In order to perform optimization it is necessary to specify the goal. For Outcome Optimization this is done by selecting a set of parameters and the weights associated with them (see Defining Outcome Payoffs for background). For calibration this is done by selecting the set of model and data variables to compare along with a comparison metric and their associated weights (see Defining Calibration Payoffs for background).
To open the Payoff Specs panel click on the Model Analysis Tools tab of the properties panel (with nothing selected in your model). Then click the Payoff tab that appears at the top. You can have one or more payoff definitions. By default, the first is called Payoff, but you can change this name.
The name appears in the dropdown. If you have defined multiple payoffs, use the dropdown to select the one you want to edit. Use to add a new payoff definition and to remove the current definition.
Import, Export, Duplicate allow you to save copies of the current specs for use in other models, or to edit directly. Export will write the specs to an xml files you choose. Import will bring in a set of previously exported specs. When they are brought in they will be added to the end of the list of specs. If nothing is imported you will see a message. Duplicate creates of duplicate of the current specs, and adds them at the end.
Note Import will only import payoff specs. If you have exported sensitivity or optimization specs they must be imported from their respective panels.
Payoff Name is the name you use to refer to the payoff, by default Payoff 1, Payoff 2 and so on. You can use anything you want for a name. The Optimization Specs will refer to this name. If you change the name after setting up optimization you will need to specify it again in the optimization setup.
Payoff Kind is the type of payoff you are defining. Select either Outcome Optimization or Calibration as discussed above. This option is only available before you have added any payoff elements. Once you add payoff elements they will all be added based on this selection.
Payoff wide comparison run lets you select the run that computed values will be compared against for calibration. It is only available for calibration payoffs using the simplified payoff specifications described below.
Automatically compute weights, if selected, will generate payoff element weights based on the model and data comparison during the first optimization. This option is only available for Calibration payoffs.
Use simplified payoff specification settings, if selected lets you choose a single payoff wide comparison run above, and the model variables to compare to for a sum of squares comparison. This is only available for calibration and simplifies the setup when all data are contained in a single run - the most common case.

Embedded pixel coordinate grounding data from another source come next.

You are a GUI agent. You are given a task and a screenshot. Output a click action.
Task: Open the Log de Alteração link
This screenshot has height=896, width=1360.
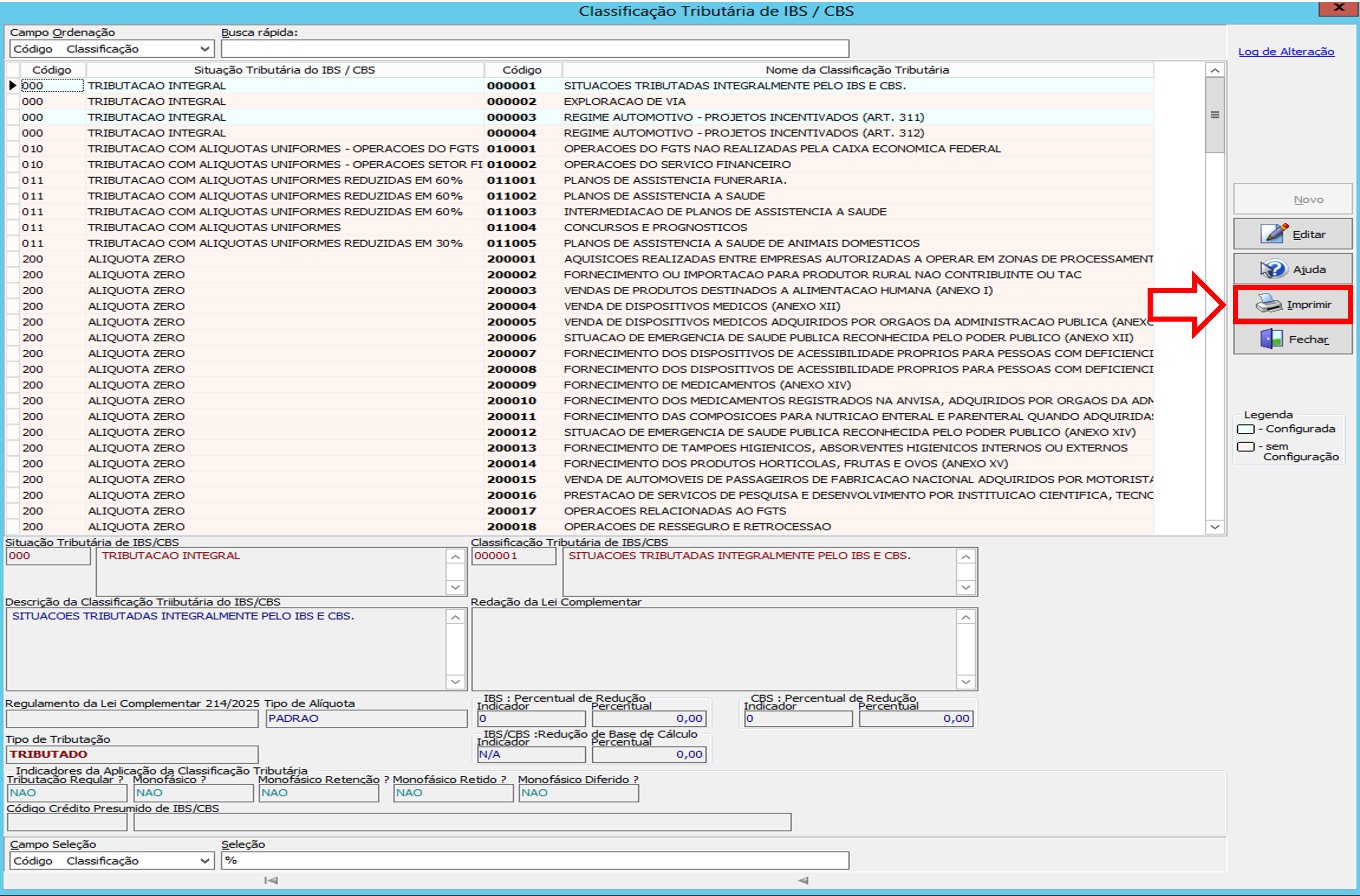point(1286,52)
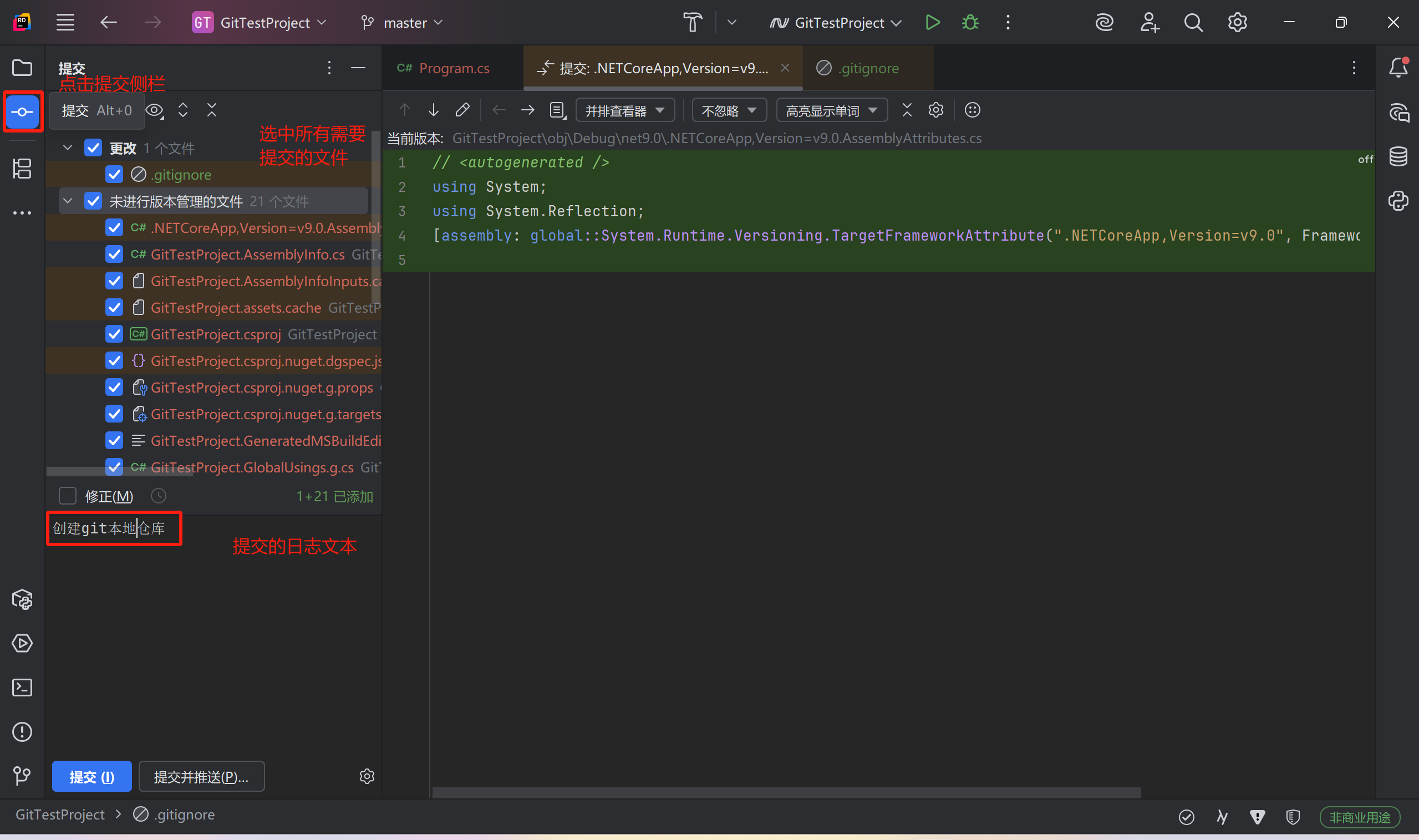Jump to next difference arrow

coord(433,110)
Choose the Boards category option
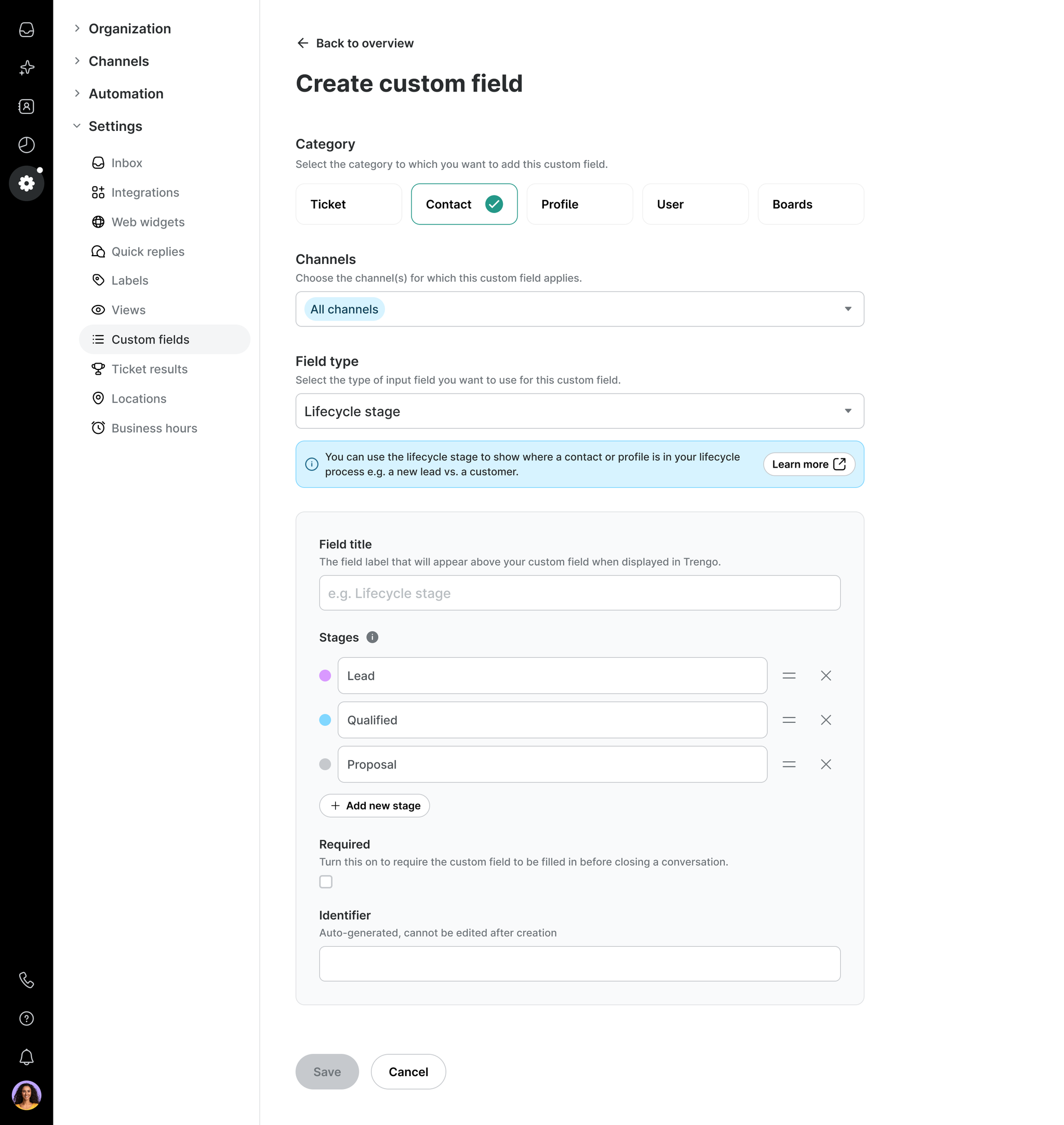This screenshot has width=1064, height=1125. 810,204
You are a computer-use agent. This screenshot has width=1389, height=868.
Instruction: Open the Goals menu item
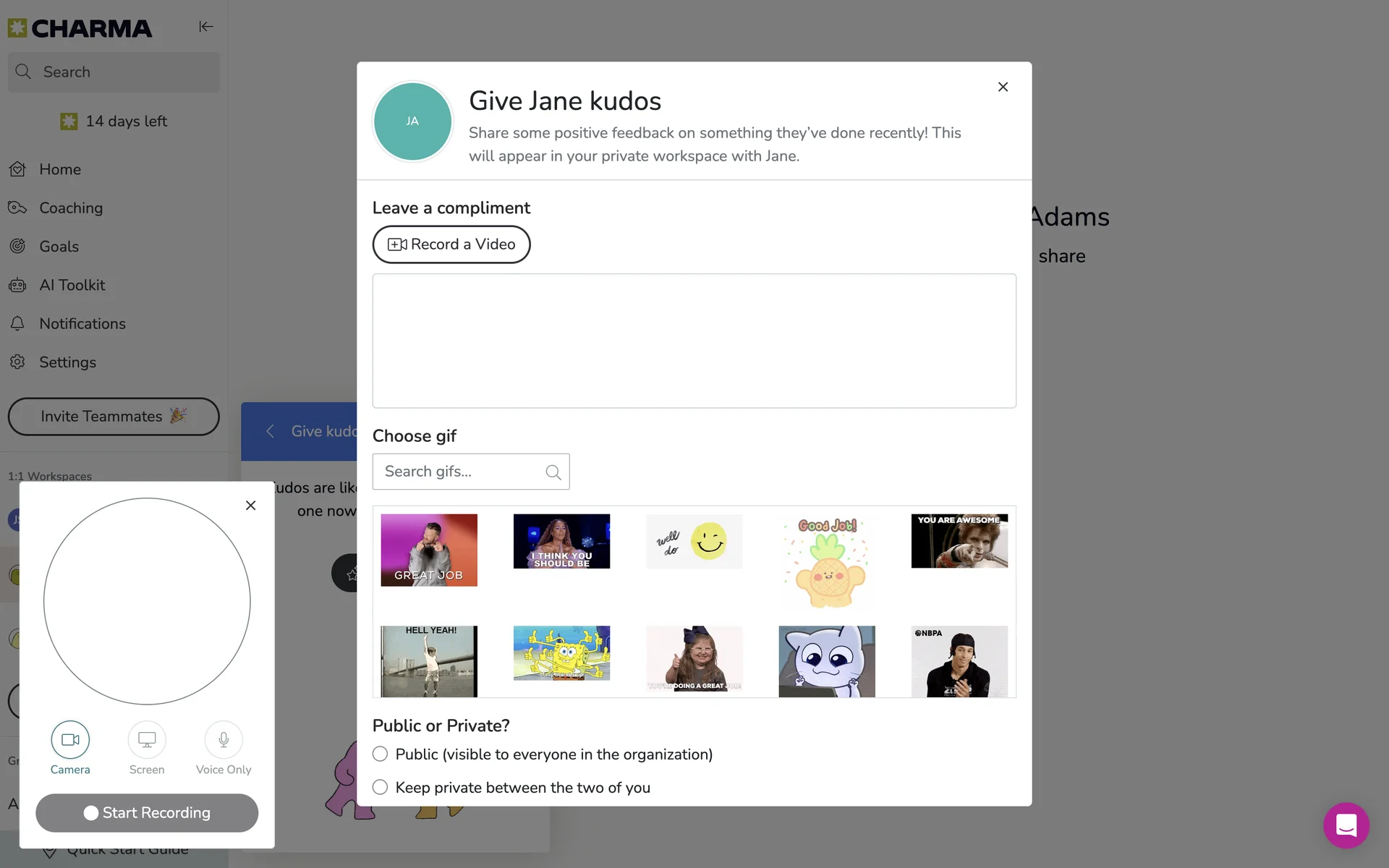(59, 247)
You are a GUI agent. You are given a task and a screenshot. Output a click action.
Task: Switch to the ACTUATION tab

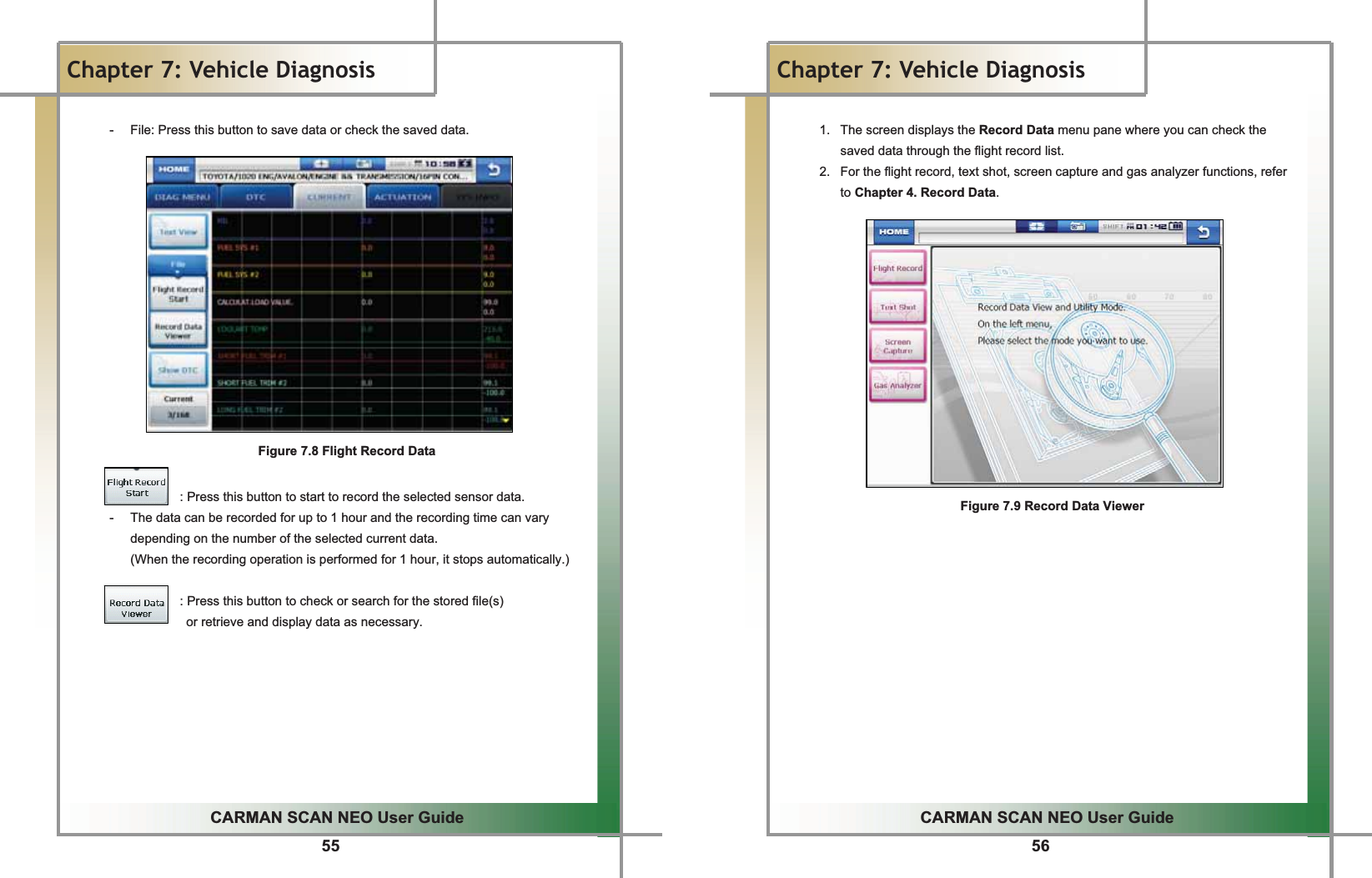[403, 197]
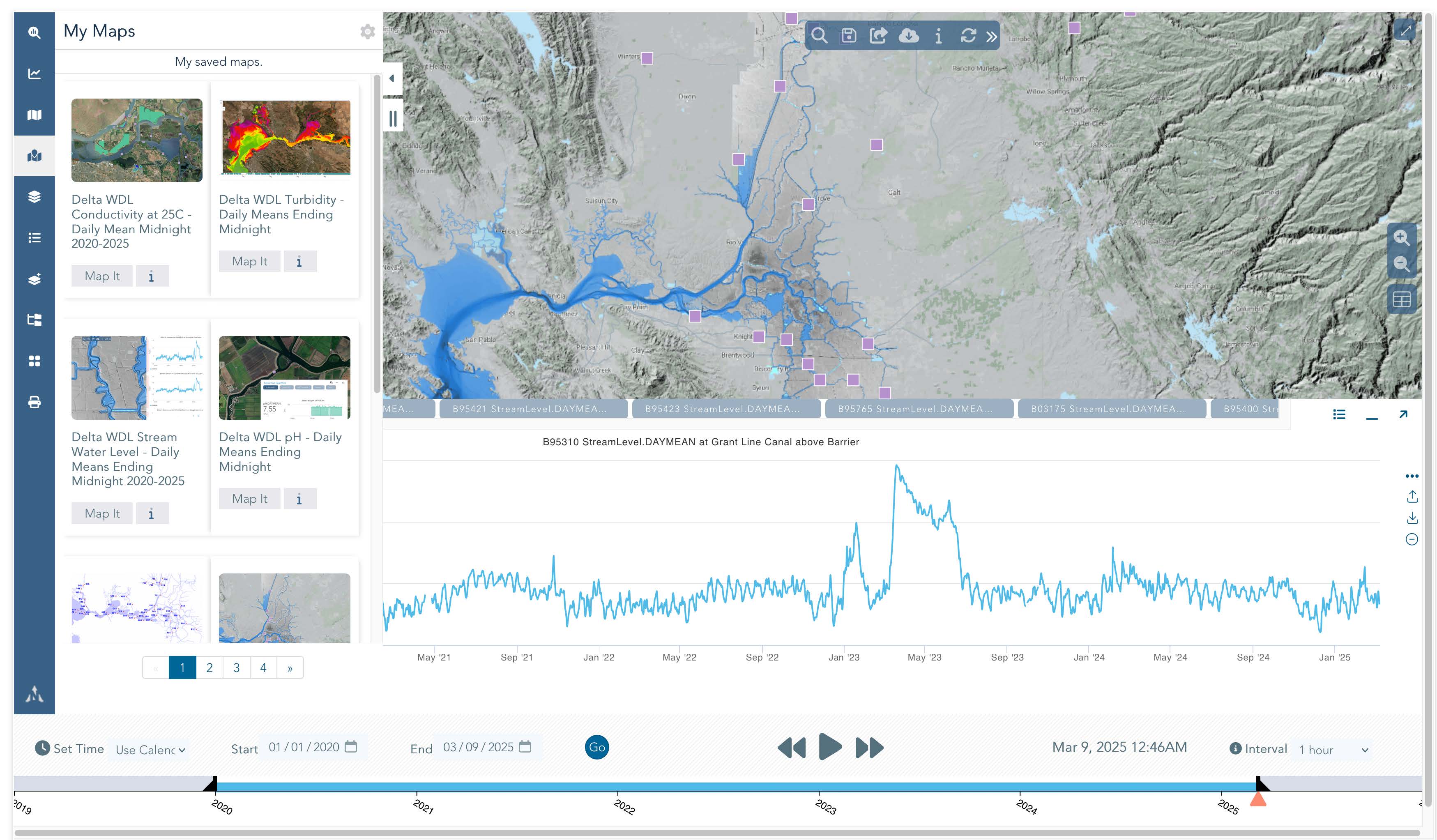Zoom in on the map with the plus magnifier
The height and width of the screenshot is (840, 1437).
(1401, 237)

Uncheck this to choose comparison variables and runs for each variable in the payoff.
Contains a list of the variables contributing to the payoff (and their associated data for Calibration payoffs). You can have one or multiple variables used to define the payoff. To add a variable, use the button at the Bottom of the list (this will let you select a variable from the Find). To remove a variable, click on it so that it is highlighted, then click on the button at the bottom of the list. To edit an existing entry click on it so it is highlighted.
If there is a problem with a payoff element the Show Issues button will become active. Click on this button to get a description of the problem. You can also hover over a payoff element to see its issue in a tooltip.
For each variable to be included in a payoff you can specify how it will contribute to the payoff.
Variable is the name of the variable to be included. Normally this is filled in when you add anything, but you can also edit this by typing (which will start the autocomplete process) or by dragging from the Find if it is open. If the variable is arrayed, you must select a specific element. Any variable can be used, but normally it would be one that changes over time.
Weight is the weight given to the variable's contribution. If larger values of the variable are good, the weight should be positive. If larger values are bad, the weight should be negative. If you only include a single variable in the payoff, a weight of 1 (or -1) is appropriate as the magnitude will not change the optimization results. If you include multiple variables, the rule of thumb is to select weights that make the contribution of each approximately the same.
Note Relative weights are what matter. Setting the first weight to 1 (or -1) is typically easiest.
Payoff Time Range
Use this to specify when, and how, the variable should be added to the payoff.
Final Value will use the last computed value for the variable.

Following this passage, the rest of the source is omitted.